As well as trying to ascertain how many people were murdered by police in May's violence, the commission is trying to discover whether the massacre was officially sanctioned by the state's civilian and police leadership.

"At the very least, there was a failure of control by security chiefs because, by any measure, the police reacted to the PCC's attacks in a wild manner," says Mr de Castro Alves. "So now we have to find out was there a lack of control by the state's security leadership or was an order, a licence to kill, given by those in charge." São Paulo's government rejects the idea there was anything untoward in the police's behaviour, saying "apparently, there were no excesses" and the police response "was proportional to the aggression inflicted on the security forces".

But members of the opposition in the state assembly are adamant there were excesses and that they were officially sanctioned.

"All the facts point to the fact there was a massacre in São Paulo, the like of which has never been seen before in Brazil and I believe there was an authorisation to kill," says Vanderlei Siraque, opposition deputy and vice-president of the state legislature's commission on security.

"In many of these confrontations, the police used legitimate force against bandits. But when police capture bandits, they have a duty to process them not execute them, and I believe they were given the liberty to kill captured bandits and, worst of all, ended up killing many innocents as well."

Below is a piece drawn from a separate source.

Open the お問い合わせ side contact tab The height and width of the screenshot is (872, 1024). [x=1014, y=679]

But other observers of São Paulo's police say, far from the leadership giving a green light to the rank and file, the latter's violent response to the PCC's attacks was in part a protest against the leadership, who told local media that they had known in advance about the attacks. This admission infuriated the rank and file to whom this information was not passed and who bore the full force of the gang's offensive.

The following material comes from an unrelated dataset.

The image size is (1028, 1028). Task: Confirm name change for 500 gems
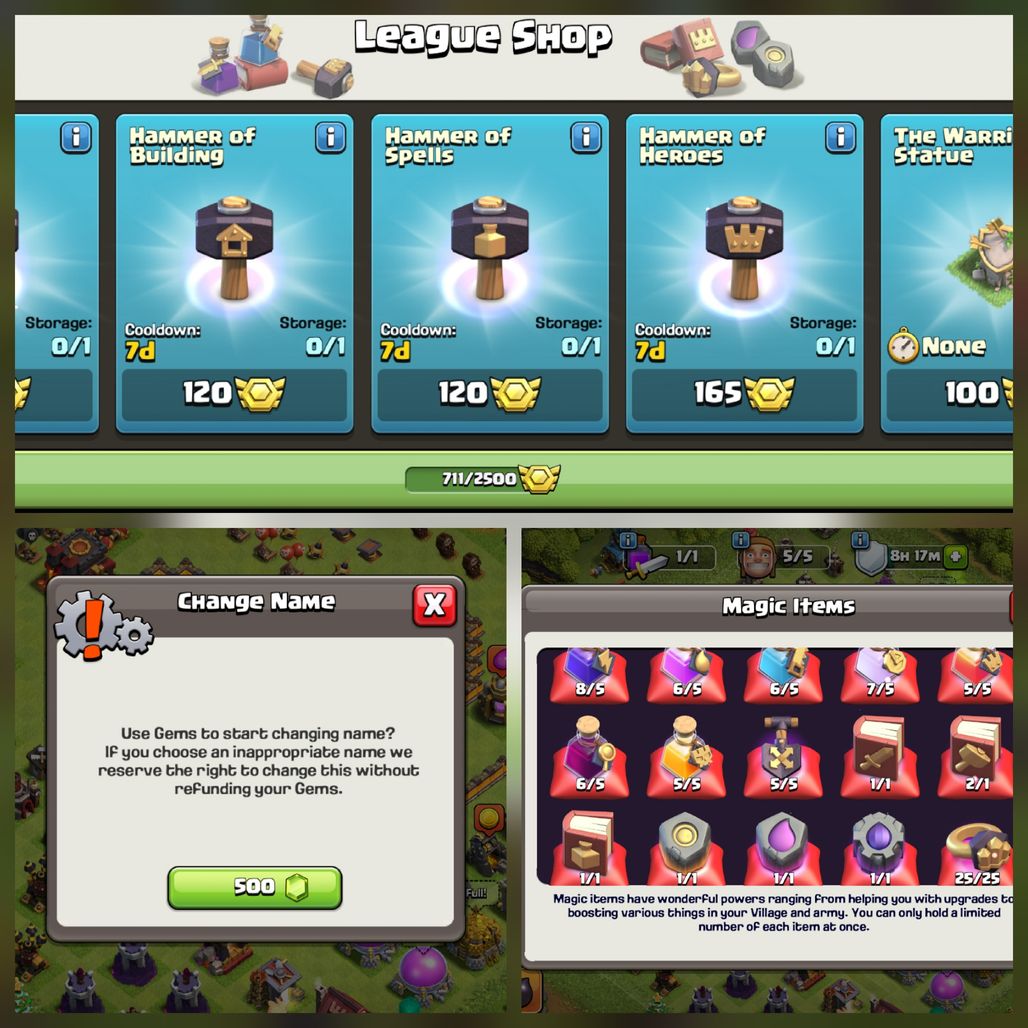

"The reaction of the police was spontaneous and beyond the control of the civilian and police leadership. No one gave the order to kill, but no one had the courage to try and control what was happening," says Guaracy Mingardi, a criminologist and former São Paulo police officer.

More agreement exists on why the police's retaliation against the PCC's attacks ended up killing so many innocent people instead of targeting actual PCC members. "Our police force treats all poor people as criminals. There exists a criminalisation of poverty in Brazil," says Mr de Castro Alves.

Most of the police's victims were young men of African descent from poor neighbourhoods with drug and crime problems, which have been victim to previous campaigns of "social cleansing" by police and death squads. Witnesses speak of police combing through these neighbourhoods on the nights in question, searching for youths with prison tattoos and demanding to know if they had police records.

In the case of many of the death-squad-style killings, there was not even an attempt to identify people with criminal records.

"The police in Brazil abuse the right to be violent and their profile of a criminal is the 3Ps - pobre, preto, periferia - poor, black and from the periphery [ the outlying slum areas that ring São Paulo]," says Mr Mingardi.

Dalmo Dallari, of Brazil's Council for the Defence of the Human Person, adds: "It's never a scandal when the police kill an innocent youth from the slums because this is considered the price that has to be paid to guarantee the security of the well-off."